▶ Goal:
Print the rows below verbatim, starting at the first line and ending with the line that contains "[Search] (288, 11)", including both of those lines.

┄┄┄┄┄┄

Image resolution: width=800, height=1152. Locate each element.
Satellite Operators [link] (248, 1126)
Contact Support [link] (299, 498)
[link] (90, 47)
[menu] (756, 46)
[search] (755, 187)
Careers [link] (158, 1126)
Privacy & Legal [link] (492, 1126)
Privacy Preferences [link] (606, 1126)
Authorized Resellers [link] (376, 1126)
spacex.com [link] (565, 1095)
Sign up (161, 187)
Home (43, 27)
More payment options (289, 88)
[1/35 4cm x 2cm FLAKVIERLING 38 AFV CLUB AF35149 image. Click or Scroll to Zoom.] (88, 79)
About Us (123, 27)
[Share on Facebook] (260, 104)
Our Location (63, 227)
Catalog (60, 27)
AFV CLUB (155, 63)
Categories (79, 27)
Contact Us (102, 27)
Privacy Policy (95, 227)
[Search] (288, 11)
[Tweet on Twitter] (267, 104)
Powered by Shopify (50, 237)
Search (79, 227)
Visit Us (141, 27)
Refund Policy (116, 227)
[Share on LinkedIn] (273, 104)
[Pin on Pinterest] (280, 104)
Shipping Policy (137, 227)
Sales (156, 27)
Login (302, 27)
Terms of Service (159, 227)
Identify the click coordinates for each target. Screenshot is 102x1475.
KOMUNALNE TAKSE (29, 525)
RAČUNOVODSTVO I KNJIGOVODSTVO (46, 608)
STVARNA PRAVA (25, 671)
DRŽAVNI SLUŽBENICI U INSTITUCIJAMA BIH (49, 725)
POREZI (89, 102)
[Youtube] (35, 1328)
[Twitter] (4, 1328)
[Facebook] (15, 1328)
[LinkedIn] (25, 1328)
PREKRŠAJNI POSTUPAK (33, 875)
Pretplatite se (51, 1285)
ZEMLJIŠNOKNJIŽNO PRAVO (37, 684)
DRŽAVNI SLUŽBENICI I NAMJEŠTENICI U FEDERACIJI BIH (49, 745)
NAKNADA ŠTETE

┄┄┄┄┄┄

▶ Result of the task:
Image resolution: width=800, height=1152. Locate each element.
Satellite Operators [link] (248, 1126)
Contact Support [link] (299, 498)
[link] (90, 47)
[menu] (756, 46)
[search] (755, 187)
Careers [link] (158, 1126)
Privacy & Legal [link] (492, 1126)
Privacy Preferences [link] (606, 1126)
Authorized Resellers [link] (376, 1126)
spacex.com [link] (565, 1095)
Sign up (161, 187)
Home (43, 27)
More payment options (289, 88)
[1/35 4cm x 2cm FLAKVIERLING 38 AFV CLUB AF35149 image. Click or Scroll to Zoom.] (88, 79)
About Us (123, 27)
[Share on Facebook] (260, 104)
Our Location (63, 227)
Catalog (60, 27)
AFV CLUB (155, 63)
Categories (79, 27)
Contact Us (102, 27)
Privacy Policy (95, 227)
[Search] (288, 11)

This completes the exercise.